We are introduced to our “hero” Irving Rosenfeld (played by a potbellied Christian Bale) in the opening scene as he is meticulously sculpting his combover with various glues, sprays and brushing techniques. It’s an early clue as to the manipulation we are about to witness in the scenes ahead. Rosenfeld is a low-rent con artist who is bilking targets out of thousands of dollars with promises of more money and services.

Along his journey, he crosses paths with fellow double-crosser Sydney Prosser (played by a never-sexier Amy Adams), who can grift with the best of them. He’s immediately smitten, and the two develop a partnership and relationship despite the fact that he’s married (to a severely damaged wife played by Jennifer Lawrence) and has a child.

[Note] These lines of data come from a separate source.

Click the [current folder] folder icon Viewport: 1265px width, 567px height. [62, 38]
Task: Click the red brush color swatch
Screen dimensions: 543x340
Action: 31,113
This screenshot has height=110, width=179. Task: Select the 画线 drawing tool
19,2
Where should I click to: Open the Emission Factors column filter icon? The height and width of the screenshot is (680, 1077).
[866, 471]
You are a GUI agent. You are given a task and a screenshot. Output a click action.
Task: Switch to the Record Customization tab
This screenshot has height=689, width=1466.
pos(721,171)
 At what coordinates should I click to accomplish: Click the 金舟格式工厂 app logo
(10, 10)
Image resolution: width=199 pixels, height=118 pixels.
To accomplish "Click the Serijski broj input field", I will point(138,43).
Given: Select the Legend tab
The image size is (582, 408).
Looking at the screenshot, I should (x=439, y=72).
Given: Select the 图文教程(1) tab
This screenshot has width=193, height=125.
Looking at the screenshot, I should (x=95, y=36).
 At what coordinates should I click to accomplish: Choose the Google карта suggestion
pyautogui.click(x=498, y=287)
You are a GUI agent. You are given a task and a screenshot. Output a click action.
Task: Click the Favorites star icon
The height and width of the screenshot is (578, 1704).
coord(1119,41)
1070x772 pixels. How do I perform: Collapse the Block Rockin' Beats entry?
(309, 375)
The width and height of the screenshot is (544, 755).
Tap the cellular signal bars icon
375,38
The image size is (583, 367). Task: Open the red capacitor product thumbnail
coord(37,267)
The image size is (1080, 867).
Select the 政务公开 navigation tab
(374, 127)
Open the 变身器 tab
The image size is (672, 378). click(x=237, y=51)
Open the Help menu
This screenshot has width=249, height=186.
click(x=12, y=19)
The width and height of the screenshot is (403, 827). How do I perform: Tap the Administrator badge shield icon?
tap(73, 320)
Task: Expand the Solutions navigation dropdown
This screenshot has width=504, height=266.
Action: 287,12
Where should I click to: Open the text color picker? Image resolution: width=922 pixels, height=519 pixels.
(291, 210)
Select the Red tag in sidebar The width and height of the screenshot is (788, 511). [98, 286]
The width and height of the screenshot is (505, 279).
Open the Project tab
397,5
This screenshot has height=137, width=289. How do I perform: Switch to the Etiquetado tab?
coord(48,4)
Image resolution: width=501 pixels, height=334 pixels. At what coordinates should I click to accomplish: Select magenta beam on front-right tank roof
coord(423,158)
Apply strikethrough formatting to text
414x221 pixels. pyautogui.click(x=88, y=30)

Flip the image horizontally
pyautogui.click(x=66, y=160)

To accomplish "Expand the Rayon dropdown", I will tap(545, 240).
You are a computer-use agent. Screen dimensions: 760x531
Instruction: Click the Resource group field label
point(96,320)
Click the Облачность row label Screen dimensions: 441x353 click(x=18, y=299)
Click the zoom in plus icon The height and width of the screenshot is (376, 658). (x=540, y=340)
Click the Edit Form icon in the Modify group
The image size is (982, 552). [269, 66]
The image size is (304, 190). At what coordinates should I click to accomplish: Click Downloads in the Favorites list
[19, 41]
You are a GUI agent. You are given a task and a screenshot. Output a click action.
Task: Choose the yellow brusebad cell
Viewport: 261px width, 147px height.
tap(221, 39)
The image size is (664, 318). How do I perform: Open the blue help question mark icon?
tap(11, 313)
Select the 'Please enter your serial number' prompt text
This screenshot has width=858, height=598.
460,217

Their scamming comes to a halt when they are busted by federal agent Richie DiMaso (played by Bradley Cooper), a high-strung go-getter whose blind ambition drives him to use the duo for bigger traps involving higher-profile marks. Richie is soon falling for Prosser’s wiles, and gets caught up in his own hubris, leading him to mingle with increasingly dangerous company.

They start with Carmine Polito (Jeremy Renner in his most relaxed role yet), a highly coiffed Camden, N.J. mayor who’s so desperate to jump-start his tarnished town that he fails to question where the money would come from. The dealings lead them deeper and deeper down a rabbit hole of unsavory characters, leaving Irv and Sydney increasingly uncomfortable with Richie’s requests.

It’s a journey that leads to unexpected dealings and encounters, draped with an overall sense of dread that they are all in over their heads and on the verge of drowning at any moment. It’s all captured beautifully by Russell, who uses the era’s style to accentuate the overall sense of artifice in which our heroes are involved. He also cuts a mean (and meaningful) mixtape of the time, ranging from America’s “Horse with No Name” and Steely Dan’s “Dirty Work” to Elton John’s “Goodbye Yellow Brick Road” and The Temptations’ “Papa was a Rolling Stone.”

But Russell is also backed by a top-form cast, especially with Bale’s immersion into his seedy role as the beleaguered Sal. The always-dependable Adams unleashes a sexuality that is both fierce and vulnerable, and is some of the best work she’s ever done onscreen. Cooper adds much of the comedic relief as the tightly wound fed (both figuratively and, with his permed-up mane, literally), and Renner adds the film’s true heart as the politician who wants to save his town at any cost.

It all slams together in a way that shouldn’t work as well as it does. But “American Hustle” juggles its tale with a finesse that demonstrates we are in the hands of a craftsman at the top of his form. It’s a welcome return from a bold director whose best days may still be ahead of him.